O roteiro, escrito a três mãos, traz o experiente Akiva Goldsman (“O Cliente”, “Uma mente brilhante”) em parceria com Jacob Estes, responsável por “Mean Creek”, e David Loucka, roteirista do bom “A última casa da rua”. Contudo, o trio não foi feliz em desenvolver um conteúdo original. Ao invés disso, o que nos é apresentado falha fortemente em segurar todos os atos da narrativa. Muito mal estruturada a história começa bem, mas do meio para o fim é só ladeira abaixo. A construção oferecida as personagens é fraca, principalmente a do deficiente visual “Burke” e o professor “Gabriel”, e alguns diálogos poderiam também ser evitados.

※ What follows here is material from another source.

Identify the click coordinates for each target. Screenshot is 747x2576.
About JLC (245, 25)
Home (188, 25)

Com pouca experiência na direção, F. Javier Gutiérrez não consegue segurar a pressão e nos apresenta uma idealização frágil e sem nenhuma sustenção. Como o roteiro, somente no primeiro ato do filme o diretor conquista um leque de ideias mais amplas, com enquadramentos funcionais e impactantes. Depois disso, toda ideologia que estava sendo arquitetada desaparece e passamos a assistir um filme casual de terror/suspense que se apoia completamente em um som e trilha sonora exagerados para assustar o espectador.

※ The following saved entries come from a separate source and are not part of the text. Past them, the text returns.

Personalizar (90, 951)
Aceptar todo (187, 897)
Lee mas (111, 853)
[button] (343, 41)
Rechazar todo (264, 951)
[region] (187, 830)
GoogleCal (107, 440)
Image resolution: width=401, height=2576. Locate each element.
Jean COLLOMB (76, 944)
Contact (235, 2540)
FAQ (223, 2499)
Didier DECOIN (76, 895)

A Fotografia de Sharone Meir (“Wiplash”) é uma das melhores partes do filme. A atmosfera criada por Meir proporciona mais claustrofobia e “terror” do que todo o conjunto da obra. Com uma paleta de cores que mistura o verde, o cinza e o preto encontramos certa obscuridade em quase todos os ambientes, mas o fotógrafo quebra com sensatez esse caminho quando revela os momentos de felicidade do casal principal, apresentado cores mais quentes que revelam a total vivacidade do lugar. O Figurino de Christopher Peterson, experiente assistente de figurino de produções de sucesso como “O Lobo de Wall Street” e “Carol”, também segue a mesma direção da fotografia e acerta em cheio em algo mais despojado, sóbrio. Já a direção de arte de Naaman Marshall, que foi responsável pelos últimos dois filmes do “Batman” da trilogia de Christopher Nolan, faz diferença ao nos proporcionar um serviço muito bem realizado, capaz de dialogar e ajudar bastante no desenvolvimento de toda fotografia do filme.

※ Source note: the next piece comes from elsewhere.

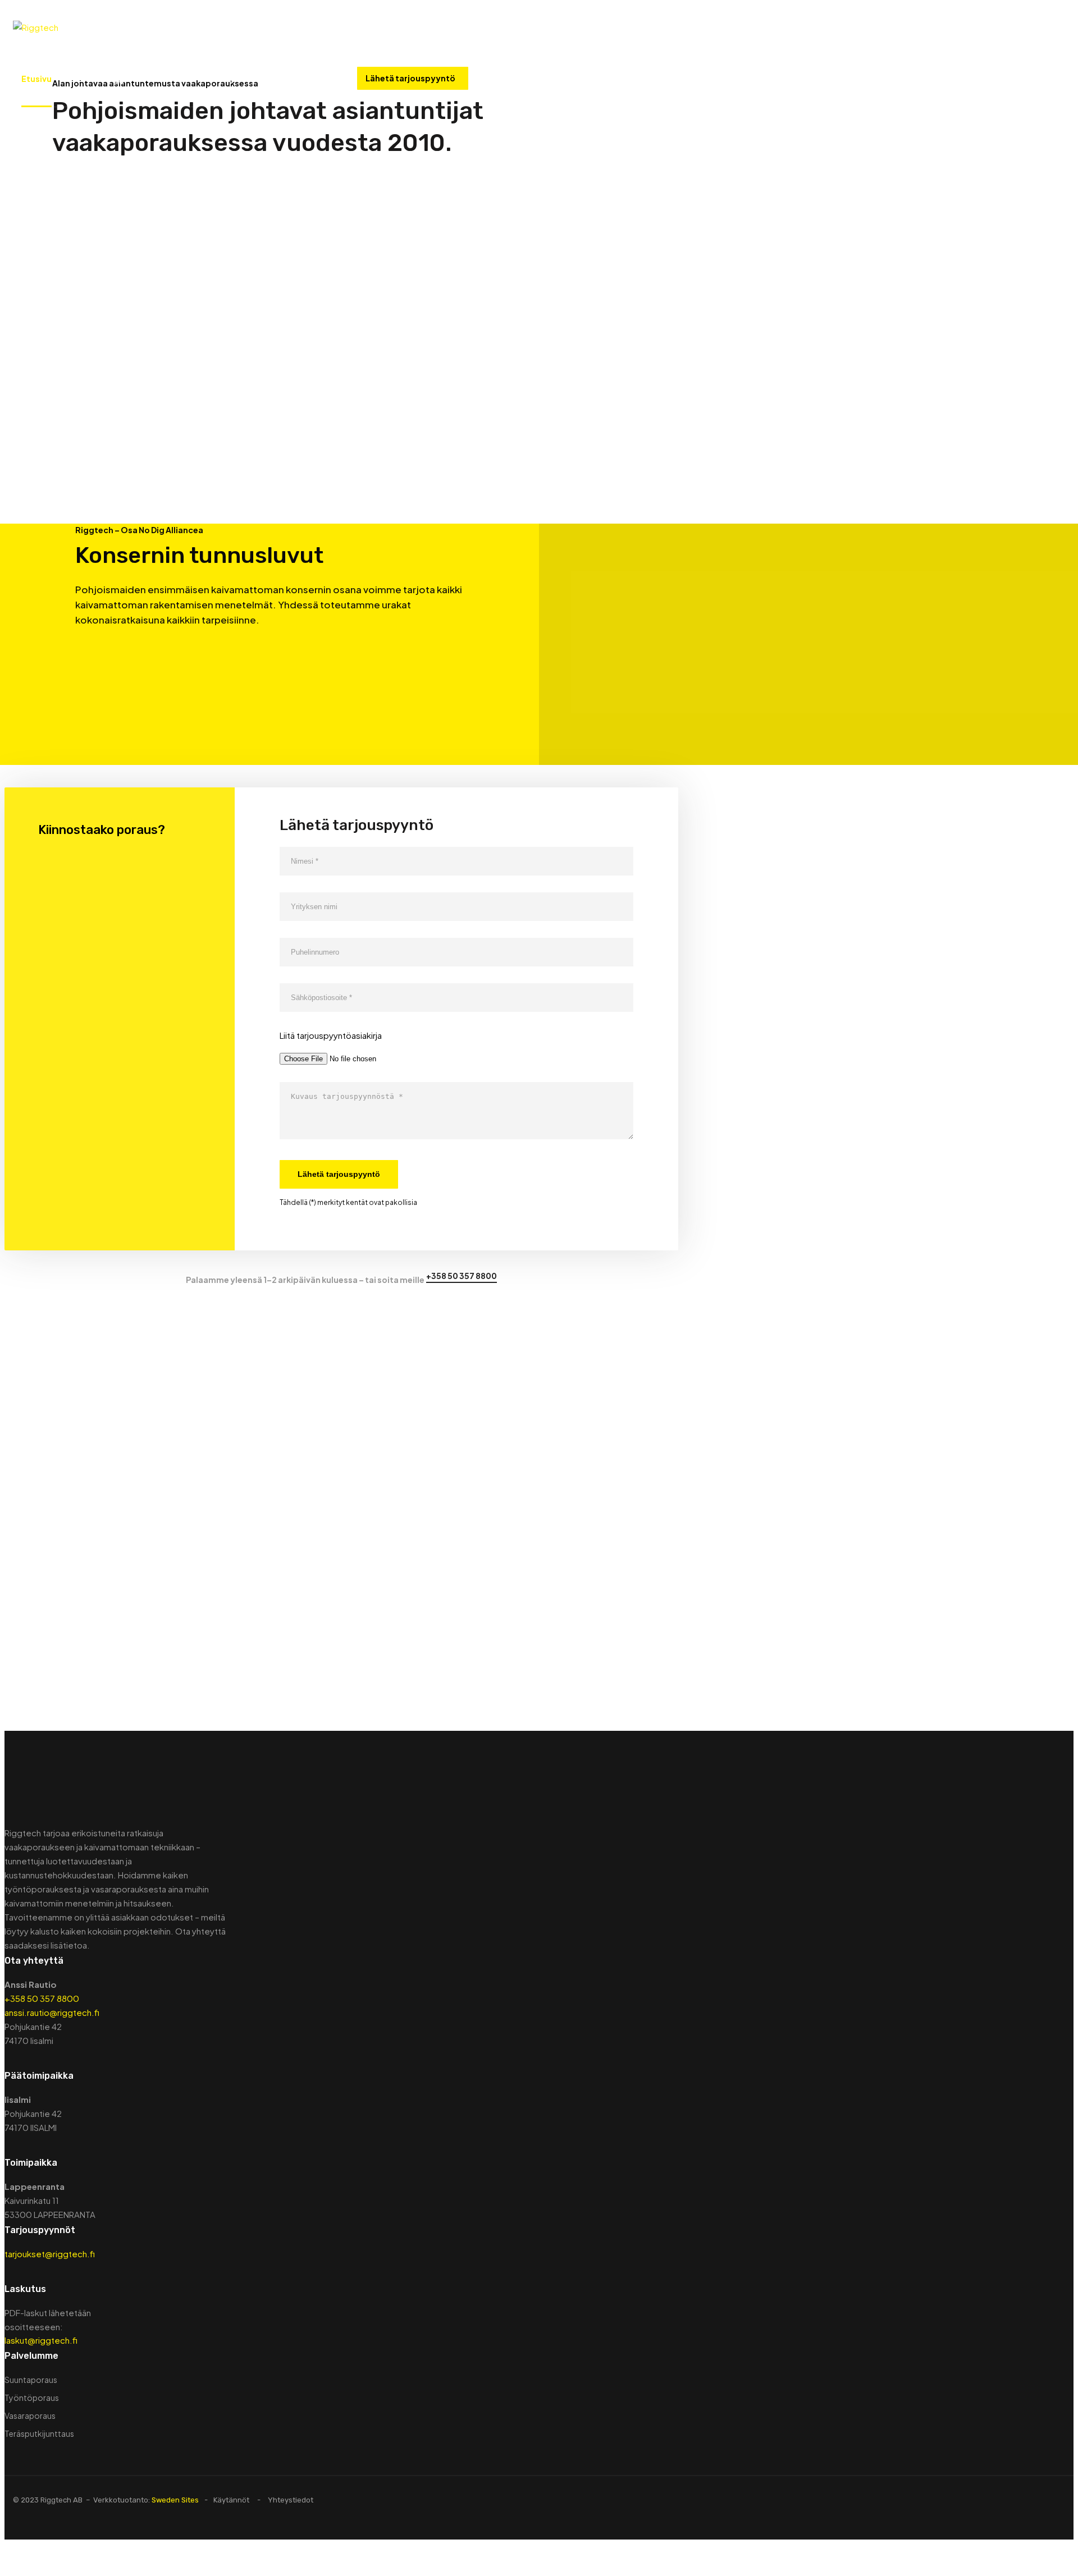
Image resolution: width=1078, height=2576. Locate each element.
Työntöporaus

Entre todos do elenco, o melhor desempenho é da italiana Matilda Anna Ingrid Lutz, que começou a dar as caras recentemente em Hollywood e no filme vive Julia. Sua atuação está acima do próprio roteiro e ela consegue superar os direcionamentos dados a sua personagem. Algo que não encontramos no ator Alex Roe, que interpreta Holt e nos oferece uma atuação forçada e desinteressante. O ótimo Johnny Galecki também não se encontrou no papel de Gabriel, bem como Vincent D’Onofrio na pele de Burke. Ambos estão perdidos em suas cenas, realizando interpretações caricatas marcadas por excessivos gestos psicológicos.
Por fim, “O Chamado 3” pode até divertir quem não conhece muito bem a franquia ao oferecer a possibilidade de assisti-lo sem ter acompanhado os dois primeiros filmes. Todavia, não passa de um filme comum de terror, sem nenhuma inovação. Só esperamos que a continuação seja melhor desenvolvida, do contrário a solução é queimar de vez a fita.